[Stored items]

++++

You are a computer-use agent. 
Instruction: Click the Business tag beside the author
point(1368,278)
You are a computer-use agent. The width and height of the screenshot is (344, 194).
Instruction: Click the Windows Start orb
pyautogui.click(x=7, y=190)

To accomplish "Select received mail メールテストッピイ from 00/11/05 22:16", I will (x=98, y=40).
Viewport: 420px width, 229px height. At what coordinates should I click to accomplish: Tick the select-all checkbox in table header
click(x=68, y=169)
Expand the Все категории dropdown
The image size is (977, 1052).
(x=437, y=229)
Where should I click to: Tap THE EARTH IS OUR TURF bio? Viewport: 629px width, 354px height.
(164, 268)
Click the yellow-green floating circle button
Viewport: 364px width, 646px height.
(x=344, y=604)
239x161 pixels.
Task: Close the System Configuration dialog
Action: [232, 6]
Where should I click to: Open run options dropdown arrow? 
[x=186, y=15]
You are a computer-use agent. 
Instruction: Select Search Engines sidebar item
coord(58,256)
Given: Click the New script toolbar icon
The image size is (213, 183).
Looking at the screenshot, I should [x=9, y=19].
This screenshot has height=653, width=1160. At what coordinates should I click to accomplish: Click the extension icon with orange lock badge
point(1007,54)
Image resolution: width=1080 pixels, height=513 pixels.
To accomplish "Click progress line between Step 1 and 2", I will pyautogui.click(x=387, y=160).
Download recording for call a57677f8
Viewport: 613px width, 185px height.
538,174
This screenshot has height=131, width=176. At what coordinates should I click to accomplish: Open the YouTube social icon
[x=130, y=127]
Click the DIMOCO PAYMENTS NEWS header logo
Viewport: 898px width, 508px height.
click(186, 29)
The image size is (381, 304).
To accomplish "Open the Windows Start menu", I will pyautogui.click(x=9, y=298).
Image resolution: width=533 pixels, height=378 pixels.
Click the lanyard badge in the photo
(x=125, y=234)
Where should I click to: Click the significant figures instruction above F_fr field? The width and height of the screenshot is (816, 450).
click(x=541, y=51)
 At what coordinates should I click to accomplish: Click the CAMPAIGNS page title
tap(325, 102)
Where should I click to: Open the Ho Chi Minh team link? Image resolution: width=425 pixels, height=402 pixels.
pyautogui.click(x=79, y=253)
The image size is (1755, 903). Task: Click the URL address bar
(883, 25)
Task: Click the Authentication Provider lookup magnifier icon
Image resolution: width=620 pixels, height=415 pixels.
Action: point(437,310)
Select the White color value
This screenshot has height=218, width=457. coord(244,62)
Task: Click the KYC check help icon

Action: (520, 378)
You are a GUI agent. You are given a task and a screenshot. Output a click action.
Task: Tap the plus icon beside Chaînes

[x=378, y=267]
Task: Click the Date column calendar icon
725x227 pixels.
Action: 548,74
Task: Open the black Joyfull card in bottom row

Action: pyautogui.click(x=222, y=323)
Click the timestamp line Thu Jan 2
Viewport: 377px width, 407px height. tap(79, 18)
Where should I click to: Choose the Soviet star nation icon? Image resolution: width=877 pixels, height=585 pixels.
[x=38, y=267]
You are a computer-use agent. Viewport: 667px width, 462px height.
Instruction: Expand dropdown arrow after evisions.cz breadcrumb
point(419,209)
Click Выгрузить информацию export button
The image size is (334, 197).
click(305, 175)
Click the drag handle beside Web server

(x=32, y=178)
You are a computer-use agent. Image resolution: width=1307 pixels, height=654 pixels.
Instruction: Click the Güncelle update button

++++

■ **INSTRUCTIONS FOR THE TASK**
Among the records above, only the lines between the line holding "Given: Click the New script toolbar icon" and the line holding "Image resolution: width=1080", inclusive, are to be output, exactly as written.

■ **ANSWER TO THIS EXERCISE**
Given: Click the New script toolbar icon
The image size is (213, 183).
Looking at the screenshot, I should [x=9, y=19].
This screenshot has height=653, width=1160. At what coordinates should I click to accomplish: Click the extension icon with orange lock badge
point(1007,54)
Image resolution: width=1080 pixels, height=513 pixels.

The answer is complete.